News today (AdAge) that MySpace plans to launch a magazine. PaidContent calls the move "almost inevitable in today's multi-platform age"; Mashable thinks it a "terrible idea".
Inevitability is perhaps a little strong, but cross-media is a strategy familiar to any publisher with a strong web and print presence (such as, let's say, MySpace owner News Corp). As Terry Heaton tells us, "Doug Rushkoff argues effectively that the web is a social phenomenon, not a media phenomenon or a technological phenomenon." MySpace is the exemplar of this reality - a place where users go not to consume content in the old media sense but to interact with other users. There is almost no cross-over between the function of the MySpace website and the potential function of a MySpace magazine, and it is this apparent absence of any important cross-platform synergy that makes me think MySpace may be pursuing a surprisingly subtle strategy.
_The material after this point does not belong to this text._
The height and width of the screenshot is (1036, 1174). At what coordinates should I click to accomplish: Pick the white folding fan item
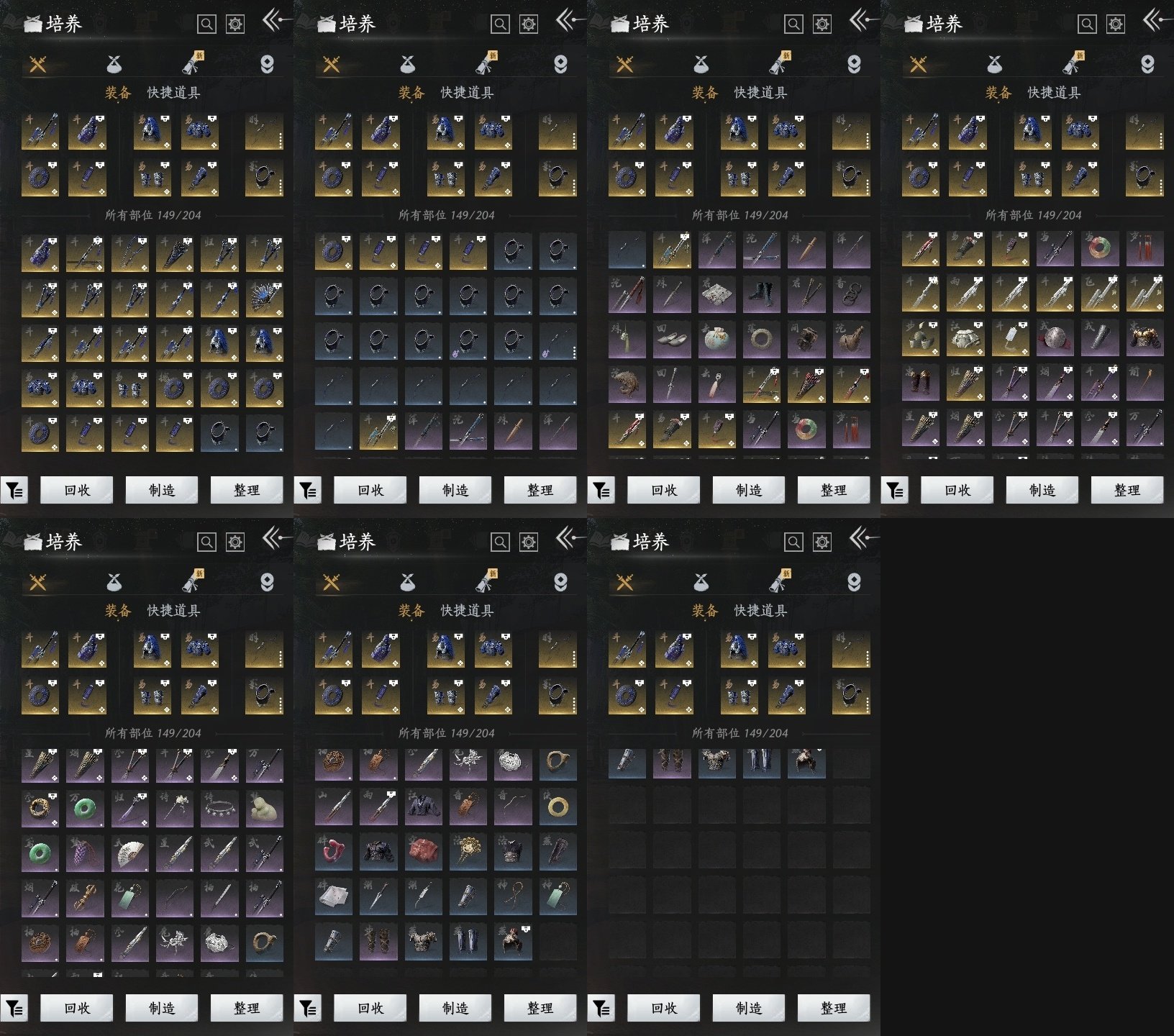pos(130,853)
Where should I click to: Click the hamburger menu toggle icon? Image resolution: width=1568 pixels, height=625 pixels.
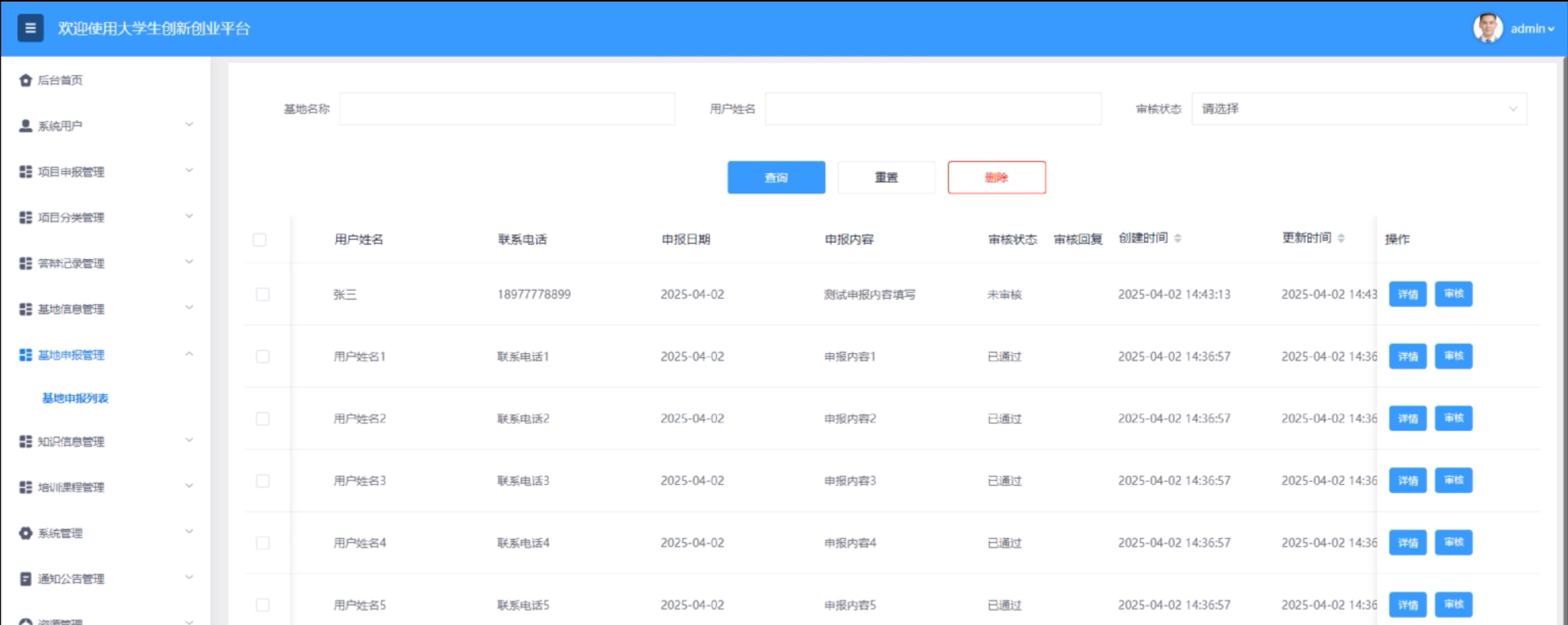[x=31, y=28]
Consider: the problem with monetising MySpace is well known, and is bound up with two related phenomena: the reluctance of advertisers to associate their brands with the often prurient, focusless, anti-commercial anarchy of an unmoderated social networking site on the one hand; and the difficulty of interrupting what is fundamentally a social, not a media, experience for the users with a commercial message on the other. The solution? Package up fragments of content from around MySpace into content-specific vertical bundles. With 100 million users MySpace may well generate mostly social chatter that it would be commercial suicide to impose controls over...but it is amongst other things a blogging platform and it also generates posts of interest to a wider audience about sports, cars, health, politics and of course music. Ask the users to tag their posts by content set if they're happy to have them appear in the relevant vertical content sub-site. Many (most) of the posts won't get a tag; many (most) won't be of general interest. But 100 million users? They'll produce enough music-tagged posts every day to power a music news content channel.
Hence the magazine. "See your name in print". It's a powerful incentive to get involved - to tag your music posts with the "music" and "publish" tags. Perhaps there will be some sort of compensation for the writers of posts that are used - if other citizen journalism ventures are anything to go by (I'm thinking of course of Oh My News) the compensation seemingly needs to be little more than trivial. Monetising MySpace has been problematic. But that's thinking like a bundle publisher, like a newspaper or (indeed) a magazine. Chop up MySpace into content vertical sub-sites, just like its users chop it up into sub-networks of 150 friends. Advertisers might be wary of advertising run-of-network on MySpace qua MySpace. But they'll advertise on the (sub-edited? moderated?) content-led music sub-site. And they'll advertise in the magazine that flows cost-effectively from it.